GSA employees working at hotel desks at the agency’s headquarters. (Credit: GSA via YouTube)
A report from the General Services Administration’s Office of Inspector General released last week revealed several physical information security concerns related to the agency’s open office space and management of devices and documents. GSA, however, said the vulnerabilities aren’t putting critical data and other sensitive information at as high a risk as the report might suggest.
One night in late July, GSA’s OIG Office of Forensic Auditing, Evaluation and Analysis performed a random inspection of the agency’s open-office headquarters in Washington, D.C. During the inspection, essentially playing the role of an intruder, the officers found physical weaknesses in GSA’s securing of sensitive information controlled under the Privacy and Trade Secret acts. Additionally, the inspectors easily accessed what the report called “highly pilferable government-furnished personal property.”
An active HSPD-12 PIV card was found in an unsecured drawer during the inspection. (Credit: GSA OIG)
“The inspection found an unsecured HSPD-12 PIV card, sensitive contract files, architectural drawings marked ‘SENSITIVE BUT UNCLASSIFIED,’ unlocked file cabinets containing sensitive information, a combination code for a bay of personal lockers that was left directly on top of those lockers, and a door cipher lock combination taped to the back of the door,” the report states. “The inspection also found valuable property that was unsecured, including laptops and other electronics.”
GSA recently renovated its central offices and changed to an open office design with hoteled workspace, leaving many workers sharing desks rather than using a permanent space. Because of this, the agency instituted a locker system for employees to secure valuable items and documents when they leave the office to prevent thefts. According to the report, GSA has also held several workshops on crime prevention and security in the new environment.
Despite the prevention methods put in place, when the auditors entered the office, they easily found several items of interest. In cases where the items were not securable, they took them, leaving a note that said, “We identified unsecured sensitive information. Due to the sensitive nature of this information, we have taken possession of it to secure its privacy,” with contact information to retrieve them.
Items like an active HSPD-12 PIV card or a laptop could act as gateways to further information theft. The active PIV card “permits unrestricted physical access to the GSA Central Office building, and potentially any federal building,” the report says. And for the laptops, if the security is breached, the user could possibly access the computer’s direct contents or GSA networks.

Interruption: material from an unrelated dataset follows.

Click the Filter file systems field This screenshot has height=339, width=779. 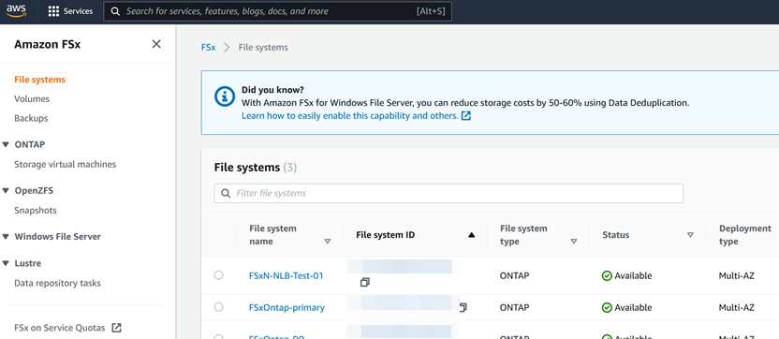[448, 193]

GSA spokeswoman Jackeline Stewart said while there have been actual issues of possible theft within the agency — five laptops have gone missing so far in 2014 — the agency is confident in its efforts to digitally secure the devices.
This folder, labeled “CONFIDENTIAL – OPEN BY ADDRESSEE ONLY,” was found in plain sight and contained sensitive employee performance reviews and assessments. (Credit: GSA OIG)
“While any loss or theft is unacceptable, this suggests that the problem is a manageable one,” Stewart said in a statement, referring to the five computers. “Additionally, the agency’s tech is equipped with security measures that minimize data security risk associated with leaving laptops unsecured. Laptops require two-layer authentication and hard-drives have 128-bit encryption. If lost or stolen, the network and hard-drive cannot be accessed. Mobile devices are loaded with software that enables GSA IT to wipe the devices within seconds of being reported lost or stolen. In essence, any information on stolen or lost laptops is virtually inaccessible.”
Stewart also said the likelihood of any non-GSA person accessing the open office space is highly unlikely, because “[c]redentialed employees are the only individuals authorized to enter the building independently. All visitors will be required to be escorted by a GSA employee and will be given a temporary ID that will expire within one day of issuance.”
Nevertheless, GSA said it isn’t taking the inspection lightly. The agency will work with the IG to address the issues in the report, Stewart said, and has already began developing a personal property course to reinforce the security protocol.
The company operating the mammoth Ronald Reagan Building and International Trade Center won its contract through favoritism and was paid nearly $150,000 in fees for work primarily done by subcontractors, federal auditors said Tuesday.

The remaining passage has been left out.